Understanding Change Part III: I have tried everything and I can't change it...

What if the thing you are trying to change is the thing you have tried to change before? Tried to change AGAIN and AGAIN? Why can’t I change this? Especially if I complain again and again that I WANT IT TO CHANGE?

This phenomenon of feeling totally stuck with a behavior you hate has some different names. I call it a pain in the ass. Psychologists would call it ‘resistance to change.’

Resistance has been defined as ‘the motivational forces operating against growth or change, and in the direction of maintenance of the status quo.'** The psychiatrist Martha Stark simplified this description in her book Working with Resistance even more to a tension between “yes” and “no” “Yes, I want to change” and “No, I want to stay the same.” And she beautifully breaks down the experience of working with this resistance. If you lean more in the direction of talking about or working with the ‘yes’—wanting to change, you will feel more anxious and uncomfortable. If you lean more in the direction of avoiding change or not talking about it, your anxiety will go down. So psychologists might also call these things defenses in the sense that the behavior we want to change is protecting us in some way—at the very least, it lowers our anxiety more to keep doing it than it does to change it.

So how do you shift such stuck behavior? How do you take a goal that you keep saying you want to do and find out how to make it happen?
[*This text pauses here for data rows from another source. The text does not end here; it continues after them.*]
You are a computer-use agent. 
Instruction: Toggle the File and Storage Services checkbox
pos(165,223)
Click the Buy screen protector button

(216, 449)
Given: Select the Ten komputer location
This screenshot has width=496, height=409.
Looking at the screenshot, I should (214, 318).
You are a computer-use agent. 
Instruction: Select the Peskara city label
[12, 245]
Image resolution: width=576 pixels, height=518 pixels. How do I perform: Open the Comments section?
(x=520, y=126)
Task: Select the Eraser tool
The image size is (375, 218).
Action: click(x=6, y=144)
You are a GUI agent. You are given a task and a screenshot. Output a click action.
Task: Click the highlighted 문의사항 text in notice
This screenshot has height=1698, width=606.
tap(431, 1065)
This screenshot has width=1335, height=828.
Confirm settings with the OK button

The best technology for unlocking the  resistance to change that I have found is the Immunity to Change model that Robert Kegan and Lisa Lahey have created. In their model you start with the goal or change you are trying to make and you walk it (and yourself) through a process of looking at what you are doing that is getting in the way, and more importantly, how these roadblocks may be serving you. For example, I say that my goal is to be more disciplined with my writing writing every day. Then I make a list of all the things I am doing or not doing that is getting in the way of this goal. And I discover that I say I want to be disciplined about writing, but instead I am doing favors for people with the time I would be writing. So rather than be committed to writing,  I am protecting my identity as a “good friend or good person.” In their lingo I am more committed to being liked than I am committed to being disciplined about writing.  This model helps you see the obvious: that if being liked is really important to me then of course I wouldn’t change my writing behavior. DUH. My behavior makes perfect sense. It just doesn’t match my stated goal.
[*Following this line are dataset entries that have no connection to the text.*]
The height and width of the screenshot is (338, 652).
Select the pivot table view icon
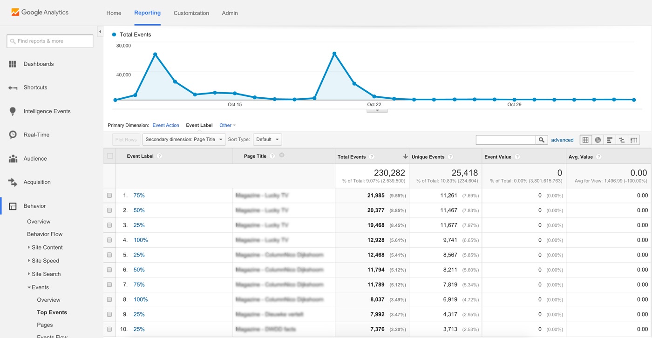(x=633, y=140)
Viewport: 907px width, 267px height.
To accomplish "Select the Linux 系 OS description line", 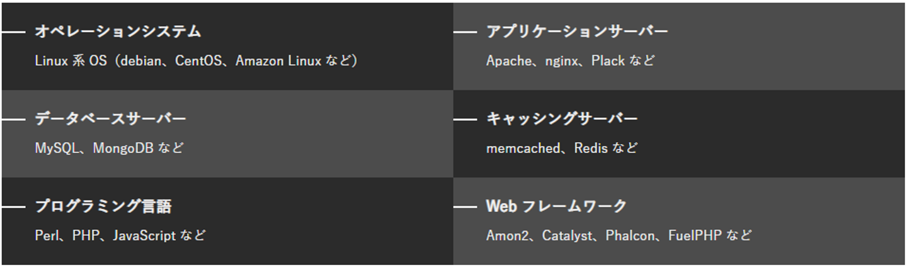I will point(196,61).
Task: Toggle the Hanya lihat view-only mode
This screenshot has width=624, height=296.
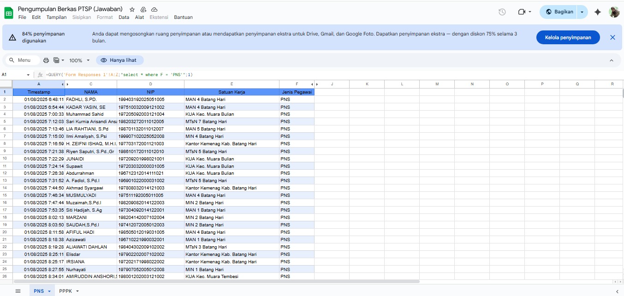Action: [x=119, y=60]
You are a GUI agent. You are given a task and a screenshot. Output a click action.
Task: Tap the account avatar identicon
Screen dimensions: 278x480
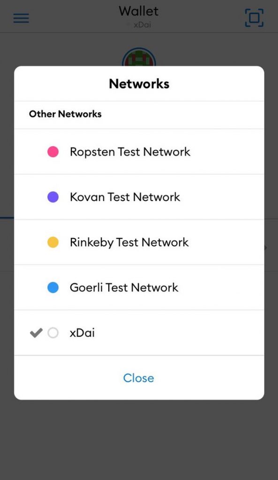(139, 57)
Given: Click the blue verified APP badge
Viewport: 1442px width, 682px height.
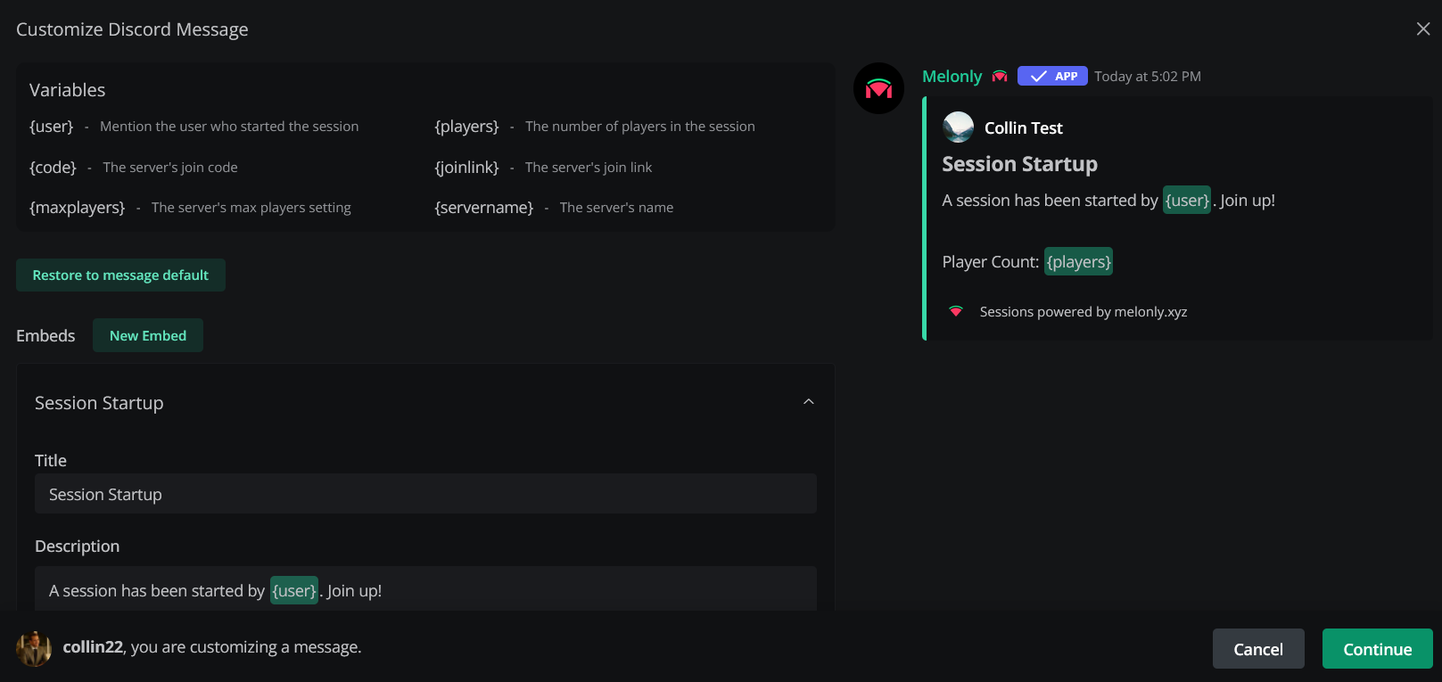Looking at the screenshot, I should (x=1052, y=76).
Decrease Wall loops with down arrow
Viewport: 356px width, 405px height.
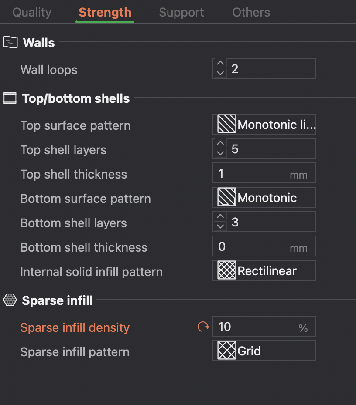(221, 73)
Kegan and Lahey talk about resistance in terms of ‘immunity to change’— they articulate perfectly the dilemma of wanting change—wanting to do something differently. And, the reality that while we say we are committed to change, really, we are often committed to protecting ourselves. And behind these protections are big assumptions: If I don’t please people, I will be abandoned.  The solution according to Kegan and Lahey is to create small tests of our big assumption—kind of chip away at it so that you can see it for what it is—an old rule that isn’t objectively true, and isn’t serving you anymore.  Their model of change essentially has you come at the problem backwards. Instead of heading right at your goal: write every day. They would have you chip away at your big assumption: What if don’t please people?

I use this model in a coaching program I teach in to help people understand change and resistance to change, and with clients of all sorts and I have taken to giving a verbal warning label when I teach it: only pick something to work through this model that you really want to change, because it really works. Everything I have taken through this model has shifted.
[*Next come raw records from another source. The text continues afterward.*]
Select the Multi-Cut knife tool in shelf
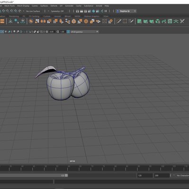The image size is (189, 189). click(x=119, y=21)
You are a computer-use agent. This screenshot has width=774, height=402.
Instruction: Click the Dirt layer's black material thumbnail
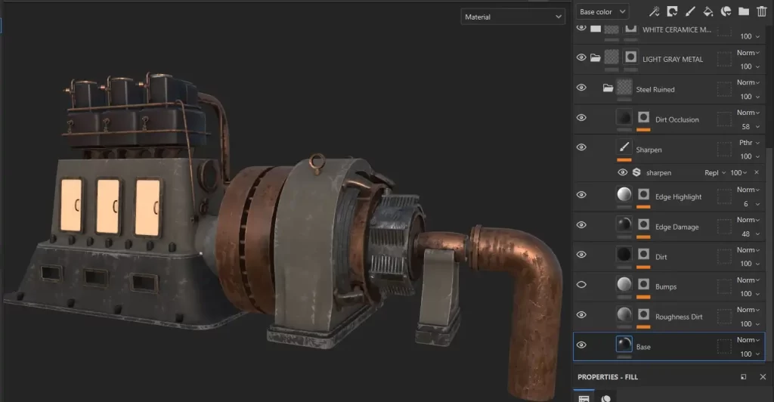pyautogui.click(x=624, y=255)
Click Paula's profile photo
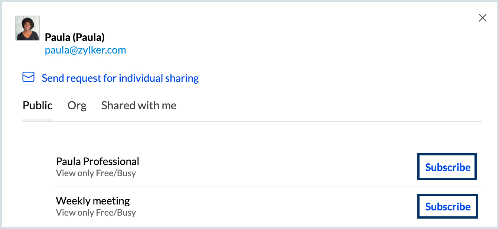This screenshot has width=499, height=229. (x=27, y=28)
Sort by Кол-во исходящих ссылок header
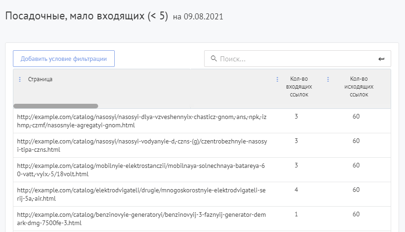This screenshot has height=232, width=405. 358,87
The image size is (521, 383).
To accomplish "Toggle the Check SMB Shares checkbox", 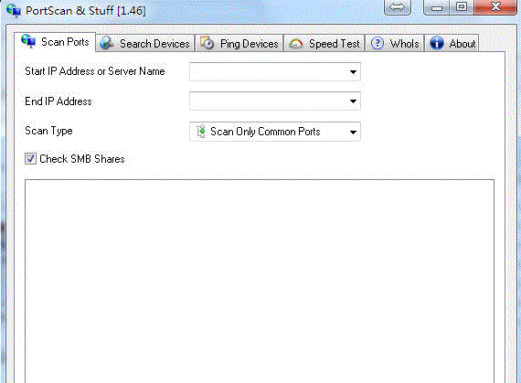I will coord(30,159).
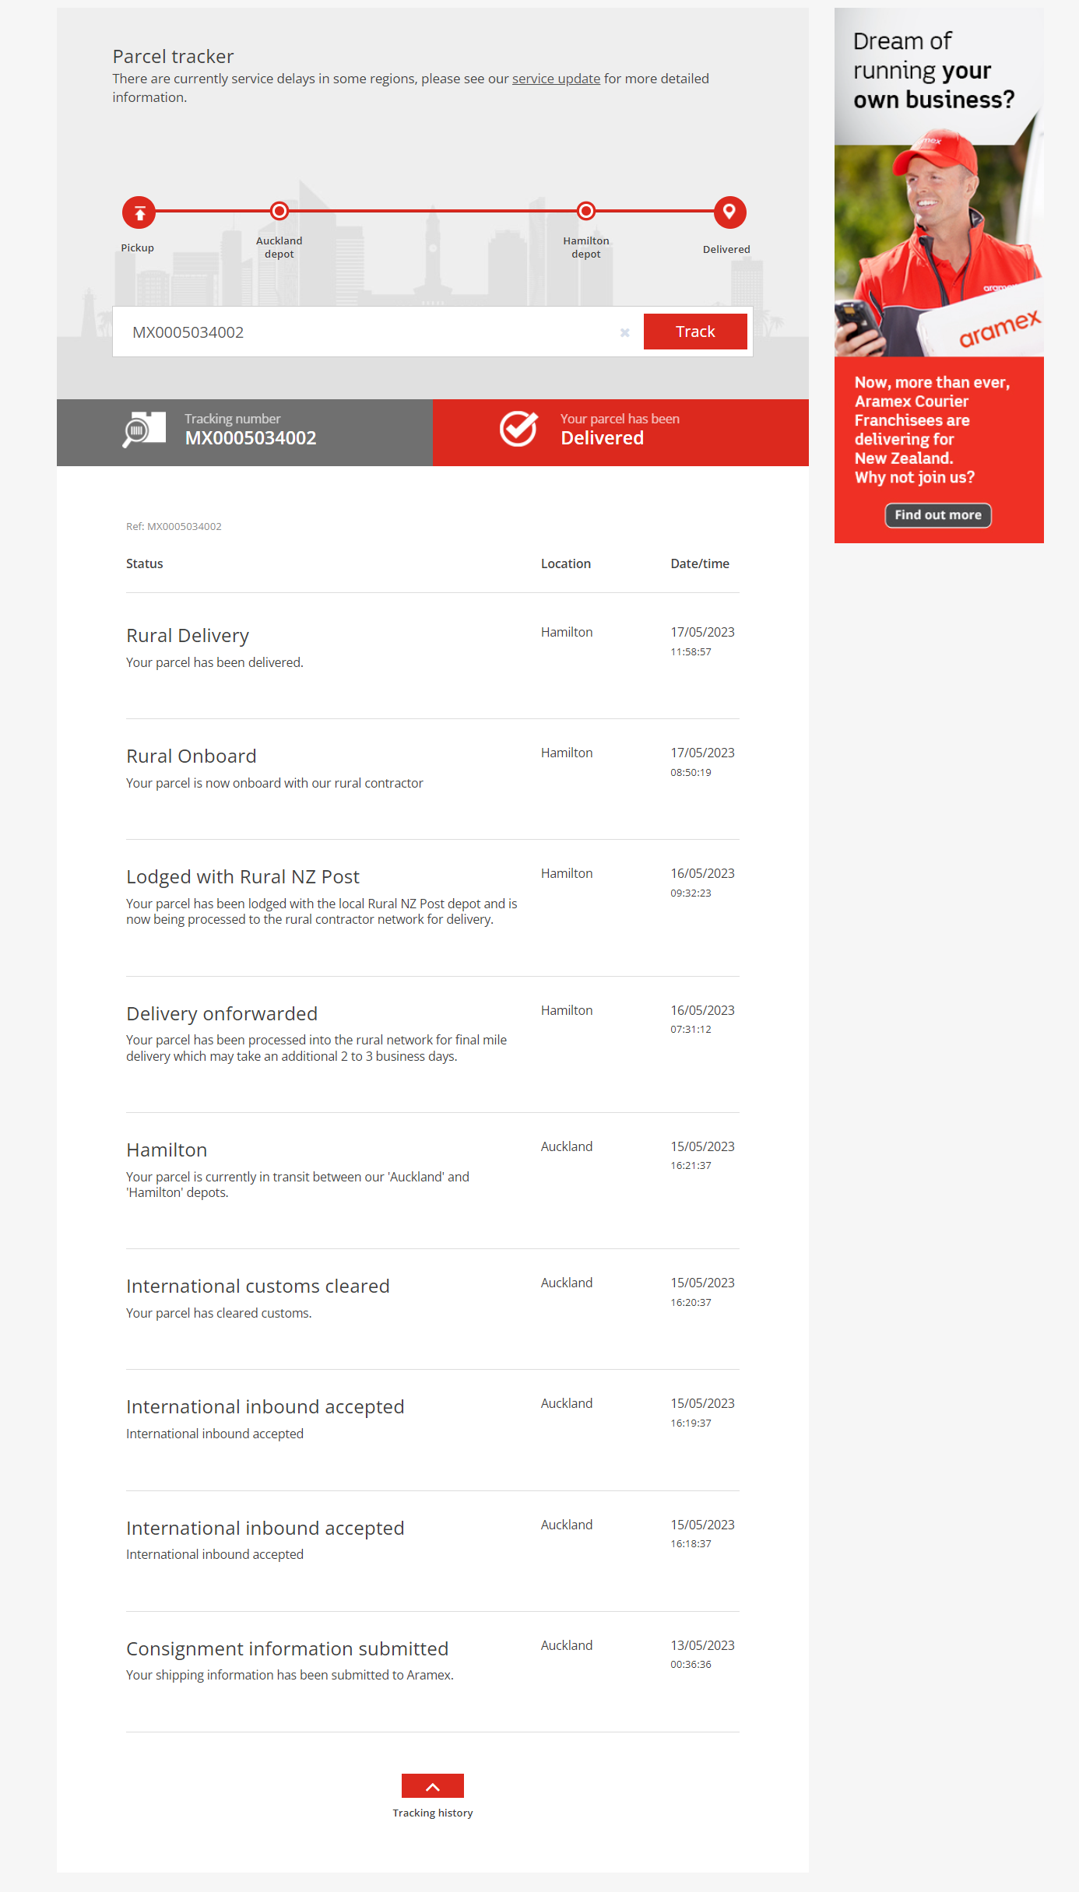
Task: Click Find out more in Aramex ad
Action: tap(938, 515)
I will warn you, it’s not a quick fix, but I think that’s okay. Generally the thing you are trying to change has been with you for a long time. There’s a New Yorker Cartoon with a man standing  in front of a mouse hole in his wall, and there is a mouse-sized garage door next to the door and a mouse-sized swimming pool and deck chairs in front of the doors. Next to the man is a handyman in overalls with a toolcase, and the caption states, “You should have called me sooner.”

If the mouse has already put in the pool, it’s going to take a while to get the mouse to move out. So it will take some work to move through your immunity to change and to shift the behavior—but this process helps untangle it the best.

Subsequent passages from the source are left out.